Finding Home von Lauren Baker und Bonnie Dee

Ich mag contemporary romance "with an edge", also nicht nur die schlichten boy meets girl Sachen (die durchaus auch ihren Weg in meine Regale finden), sondern die Stories die nach Drama und Seelenpein riechen ;) Finding Home von Lauren Baker und Bonnie Dee lieferte genau das. Das Thema männlicher Prostituierter trifft auf stinknormale Frau aus behüteten Verhältnissen von nebenan, hat viel Potential für tiefe Emotionen, Drama und Herzschmerz.

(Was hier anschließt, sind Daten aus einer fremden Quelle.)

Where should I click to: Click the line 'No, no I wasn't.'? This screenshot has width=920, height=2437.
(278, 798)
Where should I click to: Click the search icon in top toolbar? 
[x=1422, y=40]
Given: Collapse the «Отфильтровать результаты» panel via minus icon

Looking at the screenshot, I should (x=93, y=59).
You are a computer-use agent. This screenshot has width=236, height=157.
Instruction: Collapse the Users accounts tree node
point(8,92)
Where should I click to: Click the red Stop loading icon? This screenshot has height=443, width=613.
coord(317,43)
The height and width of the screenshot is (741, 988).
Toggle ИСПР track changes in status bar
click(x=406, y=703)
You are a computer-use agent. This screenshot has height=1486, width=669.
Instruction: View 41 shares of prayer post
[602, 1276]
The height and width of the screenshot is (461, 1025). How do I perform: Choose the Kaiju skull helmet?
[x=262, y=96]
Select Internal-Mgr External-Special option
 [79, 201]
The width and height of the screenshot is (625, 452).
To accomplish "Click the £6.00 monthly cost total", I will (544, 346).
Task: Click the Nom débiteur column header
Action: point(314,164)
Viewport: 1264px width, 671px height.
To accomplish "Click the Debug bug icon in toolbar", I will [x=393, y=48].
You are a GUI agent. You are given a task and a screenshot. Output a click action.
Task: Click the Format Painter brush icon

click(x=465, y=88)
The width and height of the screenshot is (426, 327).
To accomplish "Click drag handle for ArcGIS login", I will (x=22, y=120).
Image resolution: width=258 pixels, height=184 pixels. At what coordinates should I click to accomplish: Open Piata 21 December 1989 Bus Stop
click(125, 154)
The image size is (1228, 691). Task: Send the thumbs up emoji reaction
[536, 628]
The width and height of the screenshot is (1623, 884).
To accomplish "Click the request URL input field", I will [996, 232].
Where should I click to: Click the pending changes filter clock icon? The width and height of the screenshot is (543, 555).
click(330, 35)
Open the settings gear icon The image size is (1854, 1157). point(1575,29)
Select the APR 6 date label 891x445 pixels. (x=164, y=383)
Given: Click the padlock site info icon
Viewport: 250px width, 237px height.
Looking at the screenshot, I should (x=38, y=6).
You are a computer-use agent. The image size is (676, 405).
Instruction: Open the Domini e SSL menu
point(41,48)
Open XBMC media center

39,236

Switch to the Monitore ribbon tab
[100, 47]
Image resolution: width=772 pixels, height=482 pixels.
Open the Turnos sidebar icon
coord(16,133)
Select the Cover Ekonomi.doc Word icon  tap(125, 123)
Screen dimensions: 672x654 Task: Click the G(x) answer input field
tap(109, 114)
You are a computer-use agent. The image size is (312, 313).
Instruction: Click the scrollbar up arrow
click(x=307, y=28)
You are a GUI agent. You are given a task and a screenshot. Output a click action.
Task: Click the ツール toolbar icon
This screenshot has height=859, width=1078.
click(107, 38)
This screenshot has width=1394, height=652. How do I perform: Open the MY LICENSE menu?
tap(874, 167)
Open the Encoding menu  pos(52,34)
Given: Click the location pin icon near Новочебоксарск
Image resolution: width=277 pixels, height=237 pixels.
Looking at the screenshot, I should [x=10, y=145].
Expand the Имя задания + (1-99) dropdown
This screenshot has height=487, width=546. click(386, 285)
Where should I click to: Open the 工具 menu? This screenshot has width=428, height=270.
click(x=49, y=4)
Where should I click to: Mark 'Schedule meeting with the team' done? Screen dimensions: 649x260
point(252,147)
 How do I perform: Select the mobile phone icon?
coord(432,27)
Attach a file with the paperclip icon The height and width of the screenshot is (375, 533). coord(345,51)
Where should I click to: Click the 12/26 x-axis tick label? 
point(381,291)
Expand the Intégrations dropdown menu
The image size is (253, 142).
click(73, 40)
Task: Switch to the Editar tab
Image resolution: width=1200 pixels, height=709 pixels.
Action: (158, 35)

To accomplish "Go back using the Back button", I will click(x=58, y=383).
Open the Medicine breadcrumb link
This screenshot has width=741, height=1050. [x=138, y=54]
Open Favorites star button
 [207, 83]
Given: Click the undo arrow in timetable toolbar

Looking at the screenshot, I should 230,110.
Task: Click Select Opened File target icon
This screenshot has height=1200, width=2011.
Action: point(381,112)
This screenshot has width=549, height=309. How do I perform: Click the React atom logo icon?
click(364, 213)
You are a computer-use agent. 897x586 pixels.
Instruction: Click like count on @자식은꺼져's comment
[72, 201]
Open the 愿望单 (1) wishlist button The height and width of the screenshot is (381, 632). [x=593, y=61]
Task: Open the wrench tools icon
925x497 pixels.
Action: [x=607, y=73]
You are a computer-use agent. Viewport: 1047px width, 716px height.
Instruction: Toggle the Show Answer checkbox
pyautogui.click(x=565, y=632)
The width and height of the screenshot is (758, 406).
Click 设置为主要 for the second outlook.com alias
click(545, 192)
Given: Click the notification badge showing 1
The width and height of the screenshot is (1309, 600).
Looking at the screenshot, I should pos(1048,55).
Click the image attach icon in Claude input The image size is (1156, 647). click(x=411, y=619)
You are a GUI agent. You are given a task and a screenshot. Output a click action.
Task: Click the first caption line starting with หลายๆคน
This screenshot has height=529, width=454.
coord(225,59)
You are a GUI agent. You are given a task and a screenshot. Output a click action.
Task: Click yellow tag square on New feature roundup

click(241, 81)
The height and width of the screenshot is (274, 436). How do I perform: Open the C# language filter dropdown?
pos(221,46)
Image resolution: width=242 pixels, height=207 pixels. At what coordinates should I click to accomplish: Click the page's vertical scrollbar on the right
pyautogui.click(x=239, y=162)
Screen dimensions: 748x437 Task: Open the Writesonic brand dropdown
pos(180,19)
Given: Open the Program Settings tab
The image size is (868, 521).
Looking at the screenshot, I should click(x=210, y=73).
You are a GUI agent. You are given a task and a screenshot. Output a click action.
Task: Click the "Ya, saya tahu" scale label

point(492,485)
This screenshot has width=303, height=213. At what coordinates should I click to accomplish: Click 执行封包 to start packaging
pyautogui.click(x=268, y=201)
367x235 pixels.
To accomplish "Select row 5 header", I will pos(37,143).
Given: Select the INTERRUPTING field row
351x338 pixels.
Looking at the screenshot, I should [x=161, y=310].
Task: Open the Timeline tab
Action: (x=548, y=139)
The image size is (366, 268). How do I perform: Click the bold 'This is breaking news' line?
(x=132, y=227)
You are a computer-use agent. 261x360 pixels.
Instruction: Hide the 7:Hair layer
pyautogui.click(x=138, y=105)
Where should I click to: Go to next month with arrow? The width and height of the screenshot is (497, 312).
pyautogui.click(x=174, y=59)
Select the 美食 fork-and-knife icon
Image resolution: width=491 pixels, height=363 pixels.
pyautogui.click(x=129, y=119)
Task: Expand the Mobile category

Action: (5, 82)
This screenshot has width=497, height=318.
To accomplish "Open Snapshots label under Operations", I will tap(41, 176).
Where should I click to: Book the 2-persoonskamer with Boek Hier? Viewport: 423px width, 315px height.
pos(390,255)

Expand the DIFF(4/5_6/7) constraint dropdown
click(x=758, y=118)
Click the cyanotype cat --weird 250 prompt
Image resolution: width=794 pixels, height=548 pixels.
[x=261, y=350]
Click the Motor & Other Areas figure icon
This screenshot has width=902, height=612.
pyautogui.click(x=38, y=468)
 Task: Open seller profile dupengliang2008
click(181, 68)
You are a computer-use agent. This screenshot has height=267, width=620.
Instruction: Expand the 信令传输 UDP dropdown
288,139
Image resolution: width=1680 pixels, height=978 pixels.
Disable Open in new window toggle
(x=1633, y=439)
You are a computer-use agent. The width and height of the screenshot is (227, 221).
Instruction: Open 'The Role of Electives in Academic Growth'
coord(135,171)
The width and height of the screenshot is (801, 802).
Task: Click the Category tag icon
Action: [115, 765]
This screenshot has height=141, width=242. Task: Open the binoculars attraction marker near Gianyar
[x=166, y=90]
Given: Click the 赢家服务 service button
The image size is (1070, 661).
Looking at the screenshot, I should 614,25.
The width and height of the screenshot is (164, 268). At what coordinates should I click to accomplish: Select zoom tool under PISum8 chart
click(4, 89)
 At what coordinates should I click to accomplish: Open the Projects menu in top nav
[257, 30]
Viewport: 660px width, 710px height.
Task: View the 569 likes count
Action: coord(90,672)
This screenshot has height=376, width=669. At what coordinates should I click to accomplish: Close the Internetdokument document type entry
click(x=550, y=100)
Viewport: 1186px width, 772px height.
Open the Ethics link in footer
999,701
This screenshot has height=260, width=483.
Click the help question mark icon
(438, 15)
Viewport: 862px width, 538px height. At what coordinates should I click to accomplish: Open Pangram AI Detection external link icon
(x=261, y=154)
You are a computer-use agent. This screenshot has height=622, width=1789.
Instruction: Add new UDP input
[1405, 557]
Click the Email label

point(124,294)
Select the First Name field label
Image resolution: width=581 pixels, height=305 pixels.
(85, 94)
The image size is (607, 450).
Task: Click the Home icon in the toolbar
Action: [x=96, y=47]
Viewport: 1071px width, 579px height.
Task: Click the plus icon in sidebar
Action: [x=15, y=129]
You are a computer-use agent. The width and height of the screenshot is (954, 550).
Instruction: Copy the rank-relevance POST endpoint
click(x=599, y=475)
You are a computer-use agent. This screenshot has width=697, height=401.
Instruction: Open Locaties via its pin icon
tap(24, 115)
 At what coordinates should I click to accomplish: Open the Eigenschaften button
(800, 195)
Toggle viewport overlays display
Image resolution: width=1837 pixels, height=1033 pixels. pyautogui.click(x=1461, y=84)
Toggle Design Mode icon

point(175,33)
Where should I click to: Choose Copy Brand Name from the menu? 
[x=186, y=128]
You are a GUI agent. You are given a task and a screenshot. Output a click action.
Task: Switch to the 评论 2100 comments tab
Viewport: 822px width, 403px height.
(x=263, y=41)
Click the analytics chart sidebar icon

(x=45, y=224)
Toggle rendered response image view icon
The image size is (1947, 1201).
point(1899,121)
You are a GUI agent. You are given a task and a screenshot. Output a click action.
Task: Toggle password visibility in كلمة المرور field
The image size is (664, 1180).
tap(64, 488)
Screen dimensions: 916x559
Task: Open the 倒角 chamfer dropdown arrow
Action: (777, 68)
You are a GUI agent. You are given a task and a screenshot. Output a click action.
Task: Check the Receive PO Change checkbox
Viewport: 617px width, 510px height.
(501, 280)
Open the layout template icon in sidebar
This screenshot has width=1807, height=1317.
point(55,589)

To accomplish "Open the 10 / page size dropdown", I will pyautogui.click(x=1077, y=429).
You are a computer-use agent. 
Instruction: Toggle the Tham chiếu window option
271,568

Megan ist 23 und Korrekturleserin bei einer Zeitschrift in Los Angeles. Ihr großer Traum, eines Tages Reporterin zu sein, hat sich bislang noch nicht verwirklicht. Sie ist noch jung, hat wenig Berufserfahrung und ihr Chef erklärt ihr gern, dass sich alle Journalisten vom Korrektorat zum Reporter erst hocharbeiten müssen. Sie soll Geduld haben. Hat sie aber nicht. Also beschließt sie eine Reportage zu schreiben und auf eigene Faust zu recherchieren und den Artikel dann dem Chef vorzulegen. Als Thema hat sie sich die Kinder vom Straßenstrich am Santa Monica Boulevard gewählt.
Sie sucht Kontakt zu den Kids, beobachtet erschreckende und erschütternde Dinge, und interviewed minderjährige Stricher zu ihrem Leben.
Da dies eine relativ gefährliche Sache ist, so mitten in der Nacht auf dem Straßenstrich mit den Prostituierten abzuhängen nimmt sich "Mouth", einer der älteren Kids, ihrer etwas an und entwickelt sich zu ihrem Beschützer. Zwischen Mouth und ihr keimt so etwas wie Freundschaft auf. Nach ein paar unschönen Begebenheiten und der Fertigstellung ihres Artikels bekommt sie Mouth nicht aus ihren Gedanken. Sie fährt den Boulevard ab, fragt nach ihm aber er ist verschwunden. Bis sie ihn eines Tages wieder an seiner gewohnten Stelle sieht. Verprügelt und ausgeraubt ist er in einer beschissenen Situation und sie bietet ihm an eine Weile auf ihrer Couch zu schlafen, bis er wieder ganz geheilt ist. Während der Zeit lernt sie einiges über ihn, u.a. auch seinen richtigen Namen. Sean.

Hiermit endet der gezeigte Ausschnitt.